On the other hand, in the long term, if gene editing could indeed reach the level of arbitrary rewriting, people might wish to use germ cell gene editing to make their offspring taller, or smarter, stronger. This would pose ethical issues, as it would mean intervening in your offspring artificially rather than through natural inheritance. Over time, this might even lead to the emergence of superhumans who are superior in all aspects above the average level, which could lead to increasing unfairness among humans.
- Question F: Currently, some scientists treat genes as texts with only 4 words. Can we train large language models on them, and what are the difficulties?

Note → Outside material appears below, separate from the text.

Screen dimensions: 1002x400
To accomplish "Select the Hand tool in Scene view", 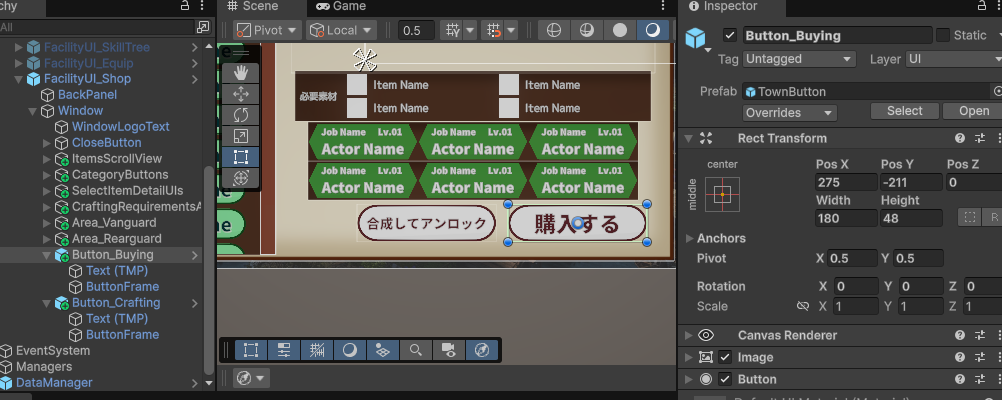I will click(x=240, y=73).
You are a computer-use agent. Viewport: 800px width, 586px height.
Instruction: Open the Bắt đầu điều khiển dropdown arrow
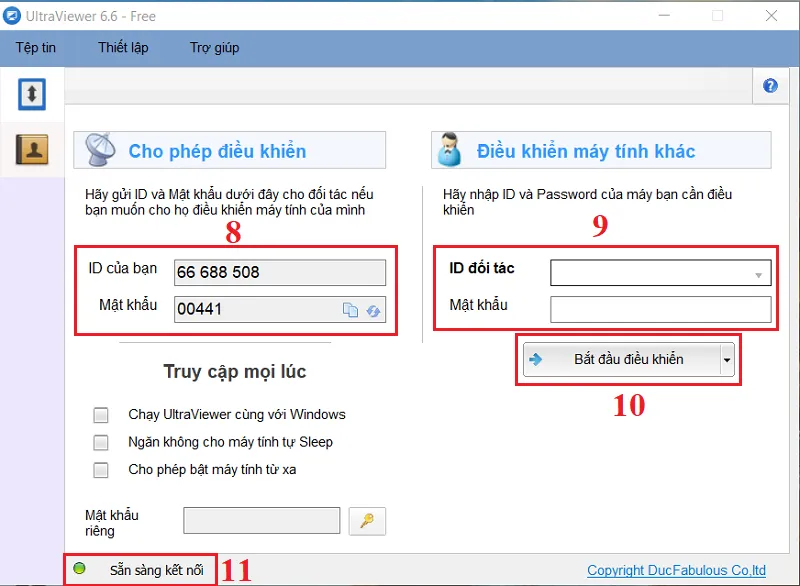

Jingyi Wei: I think this is a very interesting question. I once took a course on using deep learning to study and deal with gene-related issues. In terms of results, it is indeed very feasible. Some directions can indeed use large language models for related training. For example, I have also been researching using deep learning models to predict the efficiency of editing genes with different guide RNAs. In short, for common gene editing tools like Crispr Cas-9, you basically have a protein, and then you pair it with a relatively short guide RNA, which can bind to your DNA. This is essentially a one-to-one binding, requiring a perfect match (base pairing). However, our guide RNA is often only about 20 bases long, but my gene might be 200 or even 2000 bases long, so we have many potential matching options, but different choices can lead to completely different efficiencies. So, I use deep learning to train a CNN or RNN sequence network, which can study what kind of sequences will bring higher gene editing efficiency. This is what I’ve been working on, involving using deep learning models to predict the efficiency of gene editing. Additionally, deep learning technology can also be used to predict how different transcription regulatory factors affect the expression of certain genes (because transcription factors usually have some characteristic binding sequences), which is also a way to apply deep learning technology in the field of gene regulation.
So, I think we can indeed treat gene sequences as texts containing only 4 words (A, T, C, G) and then train and predict with large language models. For some problems, we can do this, but for others, it will be more complex. Although DNA is simply composed of four nucleotides, ATCG, it also has some epigenetic effects, meaning there are modifications on the DNA, and these modifications outside of the sequences themselves can also affect gene expression and function. At the same time, some proteins in the cell will interact with DNA or RNA, affecting gene expression. So, to deduce some properties of genes, we might need more information besides the ATCG sequence, and encode them into the deep learning network because they will significantly affect the final prediction results. Collecting this data is also a challenge.